Отец увидел меня, и сразу же брови его соединились на переносице.

— Где ты был?

— Спал.

— Где?

— На носу.

— Мы обыскали весь корабль. О каком носе ты говоришь?

— Я был в салоне на носу «Диспашора», за занавеской на парусе.

— Вот уж этого никто не мог предположить, — сказал отец. — Хорош сынок! А ведь я предупреждал тебя, что в море с человека спрашивают больше, чем на суше. Предупреждал?

— Да, папа. И ты ещё говорил мне, что в спасательной экспедиции спрашивают больше, чем на море.

— Хорошо хоть, что ты помнишь, что тебе говорили. И счастье твоё, что сейчас и сердиться-то нельзя. Радость: «Карелия» спасена. Только что стащили «Карелию». Ты видишь — вот она качается на волнах. Качается!

— Вижу!

— Как жаль, что ты проспал. За всю свою жизнь я не был в такой морской упряжке. Маленький «Диспашор» и большой «Пушкин». Мы привязались стальными тросами к «Карелии», Гегалашвили был на мостике, я на лебёдке. Машины работали на полную мощность. Но камни ещё цеплялись за «Карелию». Тросы не выдерживали — лопались. А с «Лавалета» семафорили флажками: «Соглашайтесь на открытый лист, пока мы не ушли».

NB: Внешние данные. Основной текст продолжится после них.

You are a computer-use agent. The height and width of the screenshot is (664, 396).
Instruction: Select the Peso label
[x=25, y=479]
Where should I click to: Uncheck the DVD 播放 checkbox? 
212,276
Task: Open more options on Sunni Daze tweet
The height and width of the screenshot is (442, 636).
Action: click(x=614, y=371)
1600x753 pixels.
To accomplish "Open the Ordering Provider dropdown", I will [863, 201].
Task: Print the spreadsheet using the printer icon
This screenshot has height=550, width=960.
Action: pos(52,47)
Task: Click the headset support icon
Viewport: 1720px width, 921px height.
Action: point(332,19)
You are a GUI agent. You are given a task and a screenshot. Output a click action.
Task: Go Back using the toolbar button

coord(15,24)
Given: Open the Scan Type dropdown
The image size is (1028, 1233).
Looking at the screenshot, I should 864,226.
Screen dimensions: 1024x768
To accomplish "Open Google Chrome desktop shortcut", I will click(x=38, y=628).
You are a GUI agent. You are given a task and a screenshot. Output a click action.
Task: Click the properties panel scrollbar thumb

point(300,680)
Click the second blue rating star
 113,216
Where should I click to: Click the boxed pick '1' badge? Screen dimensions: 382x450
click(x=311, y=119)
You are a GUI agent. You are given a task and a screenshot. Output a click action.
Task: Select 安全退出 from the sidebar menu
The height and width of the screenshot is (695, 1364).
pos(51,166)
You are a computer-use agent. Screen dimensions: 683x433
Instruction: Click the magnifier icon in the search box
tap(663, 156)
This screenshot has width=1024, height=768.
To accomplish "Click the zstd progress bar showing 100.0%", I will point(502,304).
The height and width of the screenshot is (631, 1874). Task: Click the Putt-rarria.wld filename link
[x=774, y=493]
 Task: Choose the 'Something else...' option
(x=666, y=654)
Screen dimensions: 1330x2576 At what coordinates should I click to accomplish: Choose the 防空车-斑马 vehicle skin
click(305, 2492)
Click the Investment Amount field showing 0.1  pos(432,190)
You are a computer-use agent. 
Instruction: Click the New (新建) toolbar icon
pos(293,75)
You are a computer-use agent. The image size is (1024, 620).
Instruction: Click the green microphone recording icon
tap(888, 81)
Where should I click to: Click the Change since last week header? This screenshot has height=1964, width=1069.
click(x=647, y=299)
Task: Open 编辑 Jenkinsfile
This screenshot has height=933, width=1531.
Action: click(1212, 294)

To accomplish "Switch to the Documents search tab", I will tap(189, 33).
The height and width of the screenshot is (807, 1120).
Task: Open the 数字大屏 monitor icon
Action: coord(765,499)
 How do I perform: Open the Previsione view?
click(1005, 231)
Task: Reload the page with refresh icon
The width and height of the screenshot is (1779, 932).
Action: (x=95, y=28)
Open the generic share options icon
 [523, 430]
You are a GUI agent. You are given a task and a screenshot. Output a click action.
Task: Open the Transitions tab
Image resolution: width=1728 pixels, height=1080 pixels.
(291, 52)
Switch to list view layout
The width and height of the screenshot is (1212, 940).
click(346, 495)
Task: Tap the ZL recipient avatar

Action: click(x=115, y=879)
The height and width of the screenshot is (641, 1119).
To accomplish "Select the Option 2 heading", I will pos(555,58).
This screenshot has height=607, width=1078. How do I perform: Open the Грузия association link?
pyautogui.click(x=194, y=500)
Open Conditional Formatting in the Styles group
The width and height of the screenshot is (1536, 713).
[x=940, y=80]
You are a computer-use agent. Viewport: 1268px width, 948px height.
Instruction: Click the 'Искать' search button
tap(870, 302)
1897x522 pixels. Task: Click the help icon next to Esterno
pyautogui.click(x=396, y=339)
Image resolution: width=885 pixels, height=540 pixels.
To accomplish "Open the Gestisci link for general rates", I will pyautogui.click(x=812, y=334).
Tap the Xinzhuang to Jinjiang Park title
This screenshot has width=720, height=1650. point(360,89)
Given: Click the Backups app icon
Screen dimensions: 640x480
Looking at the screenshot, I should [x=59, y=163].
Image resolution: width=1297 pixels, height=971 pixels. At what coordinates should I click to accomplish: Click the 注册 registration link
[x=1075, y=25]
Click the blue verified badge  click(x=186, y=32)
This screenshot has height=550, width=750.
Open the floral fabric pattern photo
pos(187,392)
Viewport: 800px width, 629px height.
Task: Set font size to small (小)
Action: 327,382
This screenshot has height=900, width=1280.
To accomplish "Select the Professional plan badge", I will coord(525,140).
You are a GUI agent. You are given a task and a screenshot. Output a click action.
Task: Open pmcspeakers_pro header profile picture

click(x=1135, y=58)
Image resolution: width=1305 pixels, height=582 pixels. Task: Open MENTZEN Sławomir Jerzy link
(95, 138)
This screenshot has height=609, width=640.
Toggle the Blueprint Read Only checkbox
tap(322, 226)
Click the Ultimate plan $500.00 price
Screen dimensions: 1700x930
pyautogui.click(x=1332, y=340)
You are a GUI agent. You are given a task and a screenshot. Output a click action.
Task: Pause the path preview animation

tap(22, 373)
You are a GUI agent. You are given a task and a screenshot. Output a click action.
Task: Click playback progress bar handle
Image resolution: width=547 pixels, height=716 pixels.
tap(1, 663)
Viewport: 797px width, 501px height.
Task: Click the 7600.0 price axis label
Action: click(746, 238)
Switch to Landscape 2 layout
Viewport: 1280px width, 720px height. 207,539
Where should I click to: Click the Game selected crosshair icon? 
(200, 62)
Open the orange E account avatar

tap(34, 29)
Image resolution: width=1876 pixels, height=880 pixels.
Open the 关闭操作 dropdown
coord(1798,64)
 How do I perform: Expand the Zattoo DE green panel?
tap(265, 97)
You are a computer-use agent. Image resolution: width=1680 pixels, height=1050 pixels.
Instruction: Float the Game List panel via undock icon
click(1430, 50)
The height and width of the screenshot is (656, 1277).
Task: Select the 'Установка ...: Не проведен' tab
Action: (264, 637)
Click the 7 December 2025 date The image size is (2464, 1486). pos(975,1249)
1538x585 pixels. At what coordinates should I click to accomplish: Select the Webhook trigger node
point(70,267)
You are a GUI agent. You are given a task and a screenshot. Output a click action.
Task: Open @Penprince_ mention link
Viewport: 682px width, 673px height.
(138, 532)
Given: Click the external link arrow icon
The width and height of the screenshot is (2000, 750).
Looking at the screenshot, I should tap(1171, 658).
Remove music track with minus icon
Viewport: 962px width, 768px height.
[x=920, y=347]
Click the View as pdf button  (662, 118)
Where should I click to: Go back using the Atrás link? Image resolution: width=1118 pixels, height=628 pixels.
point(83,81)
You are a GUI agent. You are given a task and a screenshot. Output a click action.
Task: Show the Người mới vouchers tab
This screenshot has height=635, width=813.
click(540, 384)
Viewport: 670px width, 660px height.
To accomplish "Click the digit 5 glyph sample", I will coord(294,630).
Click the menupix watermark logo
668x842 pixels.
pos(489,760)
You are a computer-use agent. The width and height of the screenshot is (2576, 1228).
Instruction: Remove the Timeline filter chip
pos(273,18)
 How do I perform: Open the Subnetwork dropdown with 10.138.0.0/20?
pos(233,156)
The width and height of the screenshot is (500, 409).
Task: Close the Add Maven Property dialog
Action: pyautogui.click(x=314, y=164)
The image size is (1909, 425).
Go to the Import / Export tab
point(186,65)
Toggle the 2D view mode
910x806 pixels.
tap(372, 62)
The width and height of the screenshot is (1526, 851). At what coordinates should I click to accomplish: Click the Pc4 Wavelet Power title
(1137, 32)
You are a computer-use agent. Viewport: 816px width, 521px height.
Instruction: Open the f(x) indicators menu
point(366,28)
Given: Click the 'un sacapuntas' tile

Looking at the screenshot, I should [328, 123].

— И согласились? — спросил я.

— Что ты! На «Карелии» об этом никто и не думал, хотя почти все отсеки корабля ещё заливало водой. На днище ведь разошлись швы, оттого что корабль тянули по камням. Но мы снова закрепили трос и снова тянули. Пока, наконец, «Карелия» не покачнулась и не начала медленно сползать с камней в море. Сначала чуть заметно. А потом быстрее, ещё быстрее. И вот она на чистой воде.

В это время раздался протяжный гудок:

— «Карелия»! — воскликнул отец. — Слышишь, подаёт голос. Тише.

Ту… ту… ту… ту… у… у!.. И снова: ту… ту…

Можно было подумать, что кто-то баловался, дёргая за ручку гудка. Но оказалось, что это не баловство, а звуковые сигналы.

— «Карелия» прощается с «Лавалетом», — сказал отец. — Слышишь, желает «Лавалету» счастливого пути.

Я вспомнил капитана пиратского корабля и сказал:

— Ему бы пожелать наскочить на камень.